でもこれはナナが悪いわけじゃない。ナナは被害者なのだから謝らなくていいと慰めていると、ナナが「今、あやめの彼氏さんは?」と尋ねてきた。
「先輩なら午後から講義入って無いから、今はバイトに出てるよ。…ゴールデンウィークもバイトなんだよねぇ…天気良さげだから一緒にどっかに出かけたかったのに…」
「…法学部だっていうし…未來とはそこまで接点はないよね?」
だと思う。
あんなひょっこり出てきた女に、私と先輩の絆が切れるとは思いたくはない。
…あとで先輩に連絡してみよ。事情知らずに暴走して先輩のことタコ殴りにしちゃったし改めて謝らなきゃ。

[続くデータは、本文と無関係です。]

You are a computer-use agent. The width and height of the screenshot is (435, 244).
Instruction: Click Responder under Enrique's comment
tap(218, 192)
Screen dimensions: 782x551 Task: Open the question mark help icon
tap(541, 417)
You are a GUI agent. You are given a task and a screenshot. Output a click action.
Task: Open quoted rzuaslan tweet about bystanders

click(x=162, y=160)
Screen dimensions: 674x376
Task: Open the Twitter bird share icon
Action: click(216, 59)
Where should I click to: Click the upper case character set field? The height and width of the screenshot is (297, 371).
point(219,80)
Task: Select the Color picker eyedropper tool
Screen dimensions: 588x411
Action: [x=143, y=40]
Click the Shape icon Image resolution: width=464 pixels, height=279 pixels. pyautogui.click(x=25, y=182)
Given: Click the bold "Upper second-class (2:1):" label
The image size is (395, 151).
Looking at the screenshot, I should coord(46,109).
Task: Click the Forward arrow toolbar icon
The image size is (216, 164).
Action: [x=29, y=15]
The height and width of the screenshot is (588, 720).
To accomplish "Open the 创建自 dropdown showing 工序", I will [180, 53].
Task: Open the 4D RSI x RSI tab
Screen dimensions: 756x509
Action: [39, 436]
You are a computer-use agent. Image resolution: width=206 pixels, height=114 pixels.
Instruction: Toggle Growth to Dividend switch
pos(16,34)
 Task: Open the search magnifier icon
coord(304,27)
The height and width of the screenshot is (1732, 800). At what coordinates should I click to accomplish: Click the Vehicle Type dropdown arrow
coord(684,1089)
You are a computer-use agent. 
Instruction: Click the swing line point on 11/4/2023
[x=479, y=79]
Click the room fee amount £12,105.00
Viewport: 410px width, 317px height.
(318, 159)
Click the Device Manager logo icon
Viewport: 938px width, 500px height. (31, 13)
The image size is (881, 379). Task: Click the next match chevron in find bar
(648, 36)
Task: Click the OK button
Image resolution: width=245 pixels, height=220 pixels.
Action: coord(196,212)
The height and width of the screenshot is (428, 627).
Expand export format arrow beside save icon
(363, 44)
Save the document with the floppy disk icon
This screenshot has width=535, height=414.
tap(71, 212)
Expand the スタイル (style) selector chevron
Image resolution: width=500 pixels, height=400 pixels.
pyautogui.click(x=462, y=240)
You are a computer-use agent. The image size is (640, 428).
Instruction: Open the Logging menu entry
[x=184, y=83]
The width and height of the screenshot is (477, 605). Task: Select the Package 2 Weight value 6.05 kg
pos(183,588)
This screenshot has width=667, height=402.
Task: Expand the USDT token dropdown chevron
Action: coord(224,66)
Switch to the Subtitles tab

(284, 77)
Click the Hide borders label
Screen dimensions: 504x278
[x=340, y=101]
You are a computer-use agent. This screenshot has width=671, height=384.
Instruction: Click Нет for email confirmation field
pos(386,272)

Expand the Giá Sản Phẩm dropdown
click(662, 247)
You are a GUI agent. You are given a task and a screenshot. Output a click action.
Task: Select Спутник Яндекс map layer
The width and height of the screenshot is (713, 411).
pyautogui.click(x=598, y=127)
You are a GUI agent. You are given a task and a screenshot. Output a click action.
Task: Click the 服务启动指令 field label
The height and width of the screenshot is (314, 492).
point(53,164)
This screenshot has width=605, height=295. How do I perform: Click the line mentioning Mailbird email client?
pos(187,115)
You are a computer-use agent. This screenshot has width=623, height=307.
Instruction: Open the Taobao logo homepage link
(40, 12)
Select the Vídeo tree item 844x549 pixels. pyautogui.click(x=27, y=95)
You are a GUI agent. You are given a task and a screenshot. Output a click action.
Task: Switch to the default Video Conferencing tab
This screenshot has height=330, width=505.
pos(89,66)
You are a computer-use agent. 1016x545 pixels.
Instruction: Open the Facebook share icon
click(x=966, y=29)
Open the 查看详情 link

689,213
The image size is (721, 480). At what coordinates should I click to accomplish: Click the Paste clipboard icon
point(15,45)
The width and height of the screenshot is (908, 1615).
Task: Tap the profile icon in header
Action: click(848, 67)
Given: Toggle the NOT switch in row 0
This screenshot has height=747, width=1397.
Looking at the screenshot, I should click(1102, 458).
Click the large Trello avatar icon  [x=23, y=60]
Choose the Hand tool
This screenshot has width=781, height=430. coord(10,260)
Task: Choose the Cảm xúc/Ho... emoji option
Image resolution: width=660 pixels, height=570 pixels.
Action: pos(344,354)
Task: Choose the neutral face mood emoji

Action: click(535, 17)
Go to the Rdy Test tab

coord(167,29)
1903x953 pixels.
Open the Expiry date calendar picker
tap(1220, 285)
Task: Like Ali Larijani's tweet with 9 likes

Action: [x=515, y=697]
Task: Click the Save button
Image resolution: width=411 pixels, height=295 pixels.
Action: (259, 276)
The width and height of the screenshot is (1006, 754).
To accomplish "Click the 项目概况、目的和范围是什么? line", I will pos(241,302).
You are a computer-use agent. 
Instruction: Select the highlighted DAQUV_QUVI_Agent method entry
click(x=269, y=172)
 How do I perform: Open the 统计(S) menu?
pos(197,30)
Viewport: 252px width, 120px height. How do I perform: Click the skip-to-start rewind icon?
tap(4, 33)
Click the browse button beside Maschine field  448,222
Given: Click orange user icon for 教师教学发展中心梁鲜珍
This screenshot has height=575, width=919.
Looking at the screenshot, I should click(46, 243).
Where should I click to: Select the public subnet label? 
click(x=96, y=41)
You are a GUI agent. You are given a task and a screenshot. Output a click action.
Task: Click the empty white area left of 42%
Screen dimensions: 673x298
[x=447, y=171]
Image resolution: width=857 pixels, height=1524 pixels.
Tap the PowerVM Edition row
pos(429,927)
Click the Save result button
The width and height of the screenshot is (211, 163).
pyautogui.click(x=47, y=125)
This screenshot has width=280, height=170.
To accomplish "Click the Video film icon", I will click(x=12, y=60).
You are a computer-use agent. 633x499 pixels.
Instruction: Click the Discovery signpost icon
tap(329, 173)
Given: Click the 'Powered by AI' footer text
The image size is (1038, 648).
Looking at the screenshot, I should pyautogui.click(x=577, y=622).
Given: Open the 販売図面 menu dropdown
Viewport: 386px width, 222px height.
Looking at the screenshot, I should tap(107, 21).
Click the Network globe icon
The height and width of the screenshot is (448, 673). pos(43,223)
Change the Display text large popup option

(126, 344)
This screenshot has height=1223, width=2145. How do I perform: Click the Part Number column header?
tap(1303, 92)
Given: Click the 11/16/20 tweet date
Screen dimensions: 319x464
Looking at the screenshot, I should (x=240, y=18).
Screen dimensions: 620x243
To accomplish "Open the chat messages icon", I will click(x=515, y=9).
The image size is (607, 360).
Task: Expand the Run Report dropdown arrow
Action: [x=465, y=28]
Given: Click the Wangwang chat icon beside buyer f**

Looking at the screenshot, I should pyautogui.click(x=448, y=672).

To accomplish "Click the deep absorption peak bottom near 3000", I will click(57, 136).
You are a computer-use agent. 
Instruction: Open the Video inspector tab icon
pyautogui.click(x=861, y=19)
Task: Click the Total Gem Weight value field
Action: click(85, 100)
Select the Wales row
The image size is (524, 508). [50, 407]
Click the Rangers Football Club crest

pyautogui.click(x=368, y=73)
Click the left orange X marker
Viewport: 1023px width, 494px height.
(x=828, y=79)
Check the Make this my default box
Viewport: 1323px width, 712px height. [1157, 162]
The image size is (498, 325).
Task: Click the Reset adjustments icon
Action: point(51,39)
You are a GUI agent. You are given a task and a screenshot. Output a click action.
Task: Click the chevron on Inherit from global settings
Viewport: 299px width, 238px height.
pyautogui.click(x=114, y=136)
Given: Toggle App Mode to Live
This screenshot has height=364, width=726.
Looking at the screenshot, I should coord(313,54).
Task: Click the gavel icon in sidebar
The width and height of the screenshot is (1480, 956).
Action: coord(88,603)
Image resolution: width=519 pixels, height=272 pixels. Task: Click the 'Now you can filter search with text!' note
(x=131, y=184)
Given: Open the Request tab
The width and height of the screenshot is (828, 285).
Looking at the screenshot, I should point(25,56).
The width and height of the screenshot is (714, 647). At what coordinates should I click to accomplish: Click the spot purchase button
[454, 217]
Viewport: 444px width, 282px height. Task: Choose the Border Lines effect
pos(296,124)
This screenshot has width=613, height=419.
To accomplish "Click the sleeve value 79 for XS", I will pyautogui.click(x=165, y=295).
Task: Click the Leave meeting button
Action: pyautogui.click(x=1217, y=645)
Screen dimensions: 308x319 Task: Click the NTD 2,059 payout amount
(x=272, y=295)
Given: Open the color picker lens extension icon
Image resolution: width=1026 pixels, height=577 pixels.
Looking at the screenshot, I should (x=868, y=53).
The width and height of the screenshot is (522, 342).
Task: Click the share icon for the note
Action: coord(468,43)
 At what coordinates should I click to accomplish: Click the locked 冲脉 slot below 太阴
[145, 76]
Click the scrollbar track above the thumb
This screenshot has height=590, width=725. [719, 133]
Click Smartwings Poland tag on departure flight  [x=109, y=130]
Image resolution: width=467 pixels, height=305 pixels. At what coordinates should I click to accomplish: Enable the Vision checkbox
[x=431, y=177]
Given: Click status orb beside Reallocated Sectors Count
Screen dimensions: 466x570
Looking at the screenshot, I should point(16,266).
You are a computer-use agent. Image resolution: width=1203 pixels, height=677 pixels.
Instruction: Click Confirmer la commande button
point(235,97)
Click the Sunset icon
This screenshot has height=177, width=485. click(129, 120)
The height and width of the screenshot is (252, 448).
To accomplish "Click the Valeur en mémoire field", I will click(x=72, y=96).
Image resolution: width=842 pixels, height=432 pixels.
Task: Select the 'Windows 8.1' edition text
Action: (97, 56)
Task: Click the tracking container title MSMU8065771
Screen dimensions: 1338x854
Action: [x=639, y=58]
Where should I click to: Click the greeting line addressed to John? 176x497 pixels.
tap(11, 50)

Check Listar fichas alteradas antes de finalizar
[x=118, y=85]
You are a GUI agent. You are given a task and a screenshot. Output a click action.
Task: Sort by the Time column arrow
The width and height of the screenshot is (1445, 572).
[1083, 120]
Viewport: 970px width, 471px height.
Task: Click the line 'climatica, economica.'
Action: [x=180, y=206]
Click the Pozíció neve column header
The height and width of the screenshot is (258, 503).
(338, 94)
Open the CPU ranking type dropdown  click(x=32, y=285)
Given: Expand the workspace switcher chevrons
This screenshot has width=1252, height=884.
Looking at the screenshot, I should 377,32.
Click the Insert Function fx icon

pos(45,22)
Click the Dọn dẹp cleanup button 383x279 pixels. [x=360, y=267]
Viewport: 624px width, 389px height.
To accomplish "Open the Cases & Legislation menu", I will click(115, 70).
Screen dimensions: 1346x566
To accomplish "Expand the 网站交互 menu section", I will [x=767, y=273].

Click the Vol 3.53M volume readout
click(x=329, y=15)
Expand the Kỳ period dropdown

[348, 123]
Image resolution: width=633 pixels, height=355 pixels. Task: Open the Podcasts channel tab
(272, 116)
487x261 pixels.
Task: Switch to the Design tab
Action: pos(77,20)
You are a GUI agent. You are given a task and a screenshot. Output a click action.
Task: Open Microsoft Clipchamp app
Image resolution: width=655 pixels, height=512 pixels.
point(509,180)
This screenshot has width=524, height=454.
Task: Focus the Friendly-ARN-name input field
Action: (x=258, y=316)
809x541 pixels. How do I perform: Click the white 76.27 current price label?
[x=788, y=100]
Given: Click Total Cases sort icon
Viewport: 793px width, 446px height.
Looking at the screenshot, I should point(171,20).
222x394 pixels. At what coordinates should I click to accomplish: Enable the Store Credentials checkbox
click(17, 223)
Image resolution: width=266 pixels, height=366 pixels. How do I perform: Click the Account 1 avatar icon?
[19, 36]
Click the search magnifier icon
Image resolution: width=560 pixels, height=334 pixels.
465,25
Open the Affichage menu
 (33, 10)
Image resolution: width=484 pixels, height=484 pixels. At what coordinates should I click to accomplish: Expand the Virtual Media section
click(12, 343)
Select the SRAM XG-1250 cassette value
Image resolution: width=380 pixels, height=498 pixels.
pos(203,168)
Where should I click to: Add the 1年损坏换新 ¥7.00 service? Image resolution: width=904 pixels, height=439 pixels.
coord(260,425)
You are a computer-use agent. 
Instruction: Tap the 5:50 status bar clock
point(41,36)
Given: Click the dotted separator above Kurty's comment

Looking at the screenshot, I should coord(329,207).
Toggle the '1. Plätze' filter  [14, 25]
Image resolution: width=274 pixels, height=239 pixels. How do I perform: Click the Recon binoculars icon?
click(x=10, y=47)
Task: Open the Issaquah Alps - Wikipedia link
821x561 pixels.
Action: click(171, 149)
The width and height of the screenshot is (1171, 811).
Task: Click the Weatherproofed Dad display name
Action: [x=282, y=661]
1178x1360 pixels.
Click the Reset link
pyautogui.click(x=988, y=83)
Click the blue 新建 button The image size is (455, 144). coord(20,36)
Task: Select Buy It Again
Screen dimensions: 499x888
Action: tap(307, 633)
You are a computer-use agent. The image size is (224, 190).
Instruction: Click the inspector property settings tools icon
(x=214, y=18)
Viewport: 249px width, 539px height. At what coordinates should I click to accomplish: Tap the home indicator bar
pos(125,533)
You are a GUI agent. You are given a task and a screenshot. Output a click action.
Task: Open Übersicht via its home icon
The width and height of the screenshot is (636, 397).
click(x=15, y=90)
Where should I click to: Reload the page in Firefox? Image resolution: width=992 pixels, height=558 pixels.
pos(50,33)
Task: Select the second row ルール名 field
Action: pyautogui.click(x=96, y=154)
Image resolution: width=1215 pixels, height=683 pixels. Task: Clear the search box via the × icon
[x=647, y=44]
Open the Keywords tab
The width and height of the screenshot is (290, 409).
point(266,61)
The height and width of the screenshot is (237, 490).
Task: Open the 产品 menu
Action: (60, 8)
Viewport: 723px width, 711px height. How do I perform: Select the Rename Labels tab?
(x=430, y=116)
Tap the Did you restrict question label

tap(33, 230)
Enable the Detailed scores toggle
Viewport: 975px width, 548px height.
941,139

私はちょっとだけ強がっていた。強がっていたけど、その不安は全くの杞憂であった。
■□■
「遅くなって悪い。あやめ、もう行けるか?」
「…先輩、結局どこに連れて行ってくれるんですか?」
「ついてからのお楽しみ」
私の誕生日である5月18日、大学の図書館で先輩と待ち合わせをしていた。
私は講義がなかったので図書館で暫く勉強していたのだけど、先輩は先程まで講義だった。講義が長引いたのか先輩は待ち合わせの時間より少し遅れてやってきた。
今日のこの日まで結局どこに連れて行ってくれるのか教えてくれなかった先輩。私はノートや教科書を鞄にしまうと、席を立ち上がった。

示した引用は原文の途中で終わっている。